Startups and patent strategy – an introduction
5 March, 2021 by
Startups and patent strategy – an introduction
| No comments yet

Patent protection is a difficult topic for many people, including startup founders. Most startups therefore do not file any patents. Dutch government organisation RVO believes this is a waste and has provided this guest post to address how they can benefit from patents with the right strategy.

About the authors: Yp Kroon (IP-expert) and Myra Verkuijl (communications advisor) work at the Dutch Patent Office (Octrooicentrum Nederland), which is part of RVO. 

Common misconceptions about patents

The three most well-known preconceptions about patents are:

  • they’re expensive
  • they’re only of benefit to major companies
  • they’re fatal to innovation.

But are these true? We at the RVO disagree. Startups can make patents work for them. First: a little bit of theory.

Three conditions for a patent

A patent protects an invention on a technological product or process. If you have a patent you can prohibit others from copying, selling or introducing your invention. A patent applies for a maximum of 20 years. After this time, anyone is free to use the technology from your invention.

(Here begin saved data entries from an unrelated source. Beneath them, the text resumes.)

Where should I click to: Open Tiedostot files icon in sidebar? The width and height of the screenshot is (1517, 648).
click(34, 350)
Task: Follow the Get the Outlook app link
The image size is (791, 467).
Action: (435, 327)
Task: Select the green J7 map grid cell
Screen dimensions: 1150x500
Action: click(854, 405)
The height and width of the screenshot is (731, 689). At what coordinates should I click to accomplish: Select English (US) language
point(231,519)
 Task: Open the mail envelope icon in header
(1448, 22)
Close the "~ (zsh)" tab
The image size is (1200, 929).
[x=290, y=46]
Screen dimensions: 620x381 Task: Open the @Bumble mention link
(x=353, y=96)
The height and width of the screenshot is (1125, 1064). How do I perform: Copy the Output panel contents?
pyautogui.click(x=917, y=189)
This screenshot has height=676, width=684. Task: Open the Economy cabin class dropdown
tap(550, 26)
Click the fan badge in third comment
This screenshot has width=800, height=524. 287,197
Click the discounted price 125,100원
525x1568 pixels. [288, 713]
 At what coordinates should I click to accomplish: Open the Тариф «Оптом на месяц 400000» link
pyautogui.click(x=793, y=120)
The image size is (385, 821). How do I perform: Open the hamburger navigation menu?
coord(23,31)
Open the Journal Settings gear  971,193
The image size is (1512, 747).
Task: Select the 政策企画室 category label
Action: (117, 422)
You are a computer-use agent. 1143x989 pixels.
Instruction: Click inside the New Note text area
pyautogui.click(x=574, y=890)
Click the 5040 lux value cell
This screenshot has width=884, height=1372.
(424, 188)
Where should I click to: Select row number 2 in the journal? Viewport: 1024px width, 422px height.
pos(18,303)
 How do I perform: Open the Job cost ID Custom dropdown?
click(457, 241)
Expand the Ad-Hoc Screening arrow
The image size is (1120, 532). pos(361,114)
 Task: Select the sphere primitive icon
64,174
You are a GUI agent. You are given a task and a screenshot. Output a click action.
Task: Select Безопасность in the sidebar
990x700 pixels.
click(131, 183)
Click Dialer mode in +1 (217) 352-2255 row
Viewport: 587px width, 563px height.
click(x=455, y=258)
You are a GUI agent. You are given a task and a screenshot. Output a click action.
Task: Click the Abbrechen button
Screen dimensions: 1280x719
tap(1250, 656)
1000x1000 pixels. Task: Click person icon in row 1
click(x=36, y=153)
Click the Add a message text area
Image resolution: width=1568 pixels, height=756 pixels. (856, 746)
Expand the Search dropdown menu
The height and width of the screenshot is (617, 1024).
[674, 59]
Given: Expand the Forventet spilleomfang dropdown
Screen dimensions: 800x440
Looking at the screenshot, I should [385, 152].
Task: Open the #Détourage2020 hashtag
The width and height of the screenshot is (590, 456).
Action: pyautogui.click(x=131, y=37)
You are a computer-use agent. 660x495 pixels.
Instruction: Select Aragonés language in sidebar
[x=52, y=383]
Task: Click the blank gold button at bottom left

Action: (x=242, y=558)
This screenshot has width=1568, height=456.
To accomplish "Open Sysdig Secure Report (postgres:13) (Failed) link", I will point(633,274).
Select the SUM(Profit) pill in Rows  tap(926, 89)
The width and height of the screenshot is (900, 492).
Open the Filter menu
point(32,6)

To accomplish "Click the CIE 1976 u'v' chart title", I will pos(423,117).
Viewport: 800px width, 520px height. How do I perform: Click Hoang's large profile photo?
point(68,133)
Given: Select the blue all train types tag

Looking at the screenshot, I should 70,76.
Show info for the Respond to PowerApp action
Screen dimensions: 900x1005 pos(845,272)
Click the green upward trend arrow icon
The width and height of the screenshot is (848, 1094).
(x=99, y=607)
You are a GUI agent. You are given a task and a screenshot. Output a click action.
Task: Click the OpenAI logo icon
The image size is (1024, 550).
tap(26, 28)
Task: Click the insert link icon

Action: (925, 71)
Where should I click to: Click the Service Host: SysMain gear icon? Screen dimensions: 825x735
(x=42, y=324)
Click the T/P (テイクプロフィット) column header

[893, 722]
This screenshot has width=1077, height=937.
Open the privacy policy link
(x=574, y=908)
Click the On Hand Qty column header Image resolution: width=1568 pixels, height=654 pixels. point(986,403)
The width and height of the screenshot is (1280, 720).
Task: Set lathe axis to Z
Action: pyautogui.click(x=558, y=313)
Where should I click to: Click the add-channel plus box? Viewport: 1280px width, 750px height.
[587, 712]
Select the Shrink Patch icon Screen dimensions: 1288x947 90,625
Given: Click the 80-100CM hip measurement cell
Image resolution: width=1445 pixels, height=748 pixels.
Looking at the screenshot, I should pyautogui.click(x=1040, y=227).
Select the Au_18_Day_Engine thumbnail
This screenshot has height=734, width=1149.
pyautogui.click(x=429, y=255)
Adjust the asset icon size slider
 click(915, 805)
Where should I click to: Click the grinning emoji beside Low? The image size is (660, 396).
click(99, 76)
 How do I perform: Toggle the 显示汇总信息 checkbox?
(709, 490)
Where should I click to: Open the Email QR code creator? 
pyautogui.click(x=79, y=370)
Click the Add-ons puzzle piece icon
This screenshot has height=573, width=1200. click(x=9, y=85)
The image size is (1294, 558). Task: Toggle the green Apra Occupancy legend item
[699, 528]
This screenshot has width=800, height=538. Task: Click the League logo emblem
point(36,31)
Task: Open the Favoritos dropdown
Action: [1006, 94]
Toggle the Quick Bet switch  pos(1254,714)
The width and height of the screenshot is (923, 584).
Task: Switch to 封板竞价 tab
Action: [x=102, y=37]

Unlike copyright protection, which is received automatically, you need to apply explicitly for patent protection. To make a successful application, your invention must meet three conditions:

  • It must be new. The product or process must not be known anywhere in the world at the time that you apply for your patent. Your invention must not even be on a self-printed sheet of A4 that you handed out during a seminar at the University of Kazan.
  • It must be inventive. Your invention must be an inventive solution that is not self-evident to a professional.
  • It must have an industrial application. It must be possible to produce your invention on an industrial scale.

Startup? Make your patent work for you

The costs for a patent are high. They start with the – relatively low – costs of a patent application. On top of this, there are the annually increasing costs of maintaining your patent: the maintenance fees. You have to pay these for every country in which you have applied for a patent. And that will be expensive.

To decide if the cost is worth it, smart startups ensure they have a well-thought-out patent strategy as part of their business strategy. They do the following:

  • At an early stage, smart startups consider whether they want to protect or share their invention, or keep it secret. The choice depends on their business model, among other things. The IE-kompass (Intellectual Property Compass) – PDF – is a handy tool that explains all protection options.
  • They only apply for a patent if it makes sense. For instance, because it gives them a good negotiating position if they are looking for collaboration partners or investors.
  • Smart startups only apply for a patent in specific countries. Countries where they themselves want to do something with their invention or countries where they can profit through licences on their invention.

Free source of inspiration for everyone

Every invention ever patented anywhere in the world is public. Imagine: more than 90 million patents you can search and from which you can retrieve all kinds of information. What are the trends in the various technological fields, where are your competitors, who could you possibly collaborate with and so on and so forth? You can search patent-search via Google or via the European Patent Office directly. Searching through this treasure house of information (better known as patent databases) can be difficult though.

Available support from Dutch government

The Netherlands Patent Office runs free workshops which will teach you how to search effectively. The Netherlands Patent Office can help you to strengthen your negotiating position. We can provide free help, for instance when you are looking for patent information, workshops, guest lectures, talks with patent consultants, e-learning modules and patent education.